How to test the connection and confirm¶
Once all the steps have been completed for the configuration of the data source, there is an screen to see a summary of all the configured parameters.
An optional button to Test Connection can be executed, which performs a connection against the origin and also potentially validates other input parameters. If the connection is successful, a success message will be displayed. Otherwise an error modal message will appear with the details.
Once all the input parameters are complete, and the user clicks on Confirmation button, a toast message will be displayed in Sidra Web, indicating that the creation and configuration process has been started. After some minutes, once all the metadata has been registered in Sidra DB and once all the infrastructure has been created (ADF pipelines), a notification will be received.

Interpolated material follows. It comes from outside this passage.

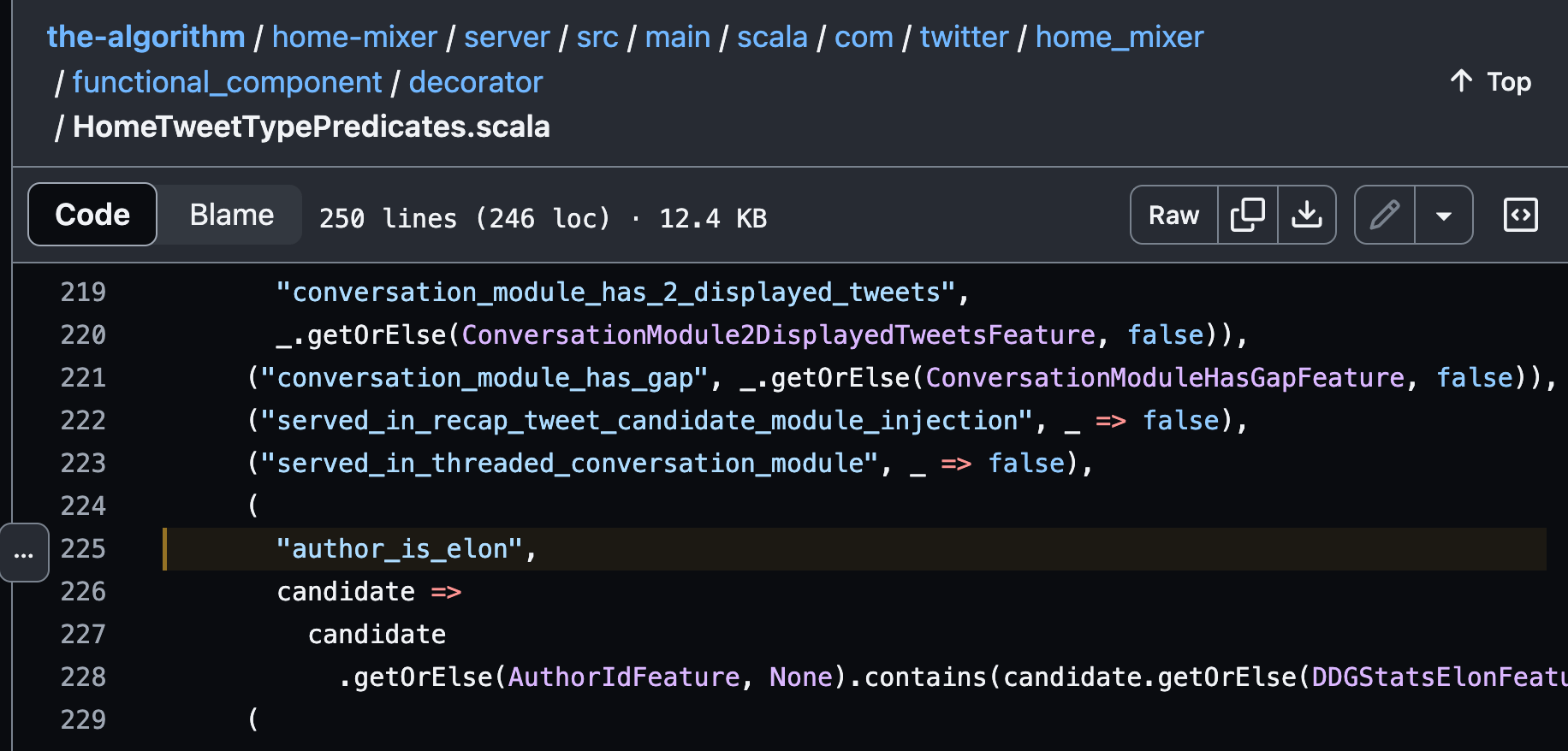Go to the decorator directory
1568x751 pixels.
tap(475, 81)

The data ingestion will be performed from the data extractor pipeline that the plugin execution deploys.
How to check pipelines in Data Factory¶
There is usually an option in the connectors wizard to force for the automatic execution of the data extraction pipeline right after the creation of the pipelines. In this case, in ADF we will see a pipeline execution for that pipeline. Pipeline executions can be seen in the Monitor ADF section. A filter allows to search for the pipeline and obtain the executions of that pipeline.
If the metadata extraction pipeline needs to be re-executed, we could go to the pipeline definition (Author), and launch the trigger. Click on Add trigger > trigger now. A window will appear to pass as parameter the ItemID of the Provider. This ItemID of the Provider is obtained from the pipeline template.
If the data extraction pipeline needs to be manually executed or re-executed, we could go to the pipeline definition (Author), and launch the trigger. Click on Add trigger > trigger now. A window will appear to pass as parameter the executionDate (just a date).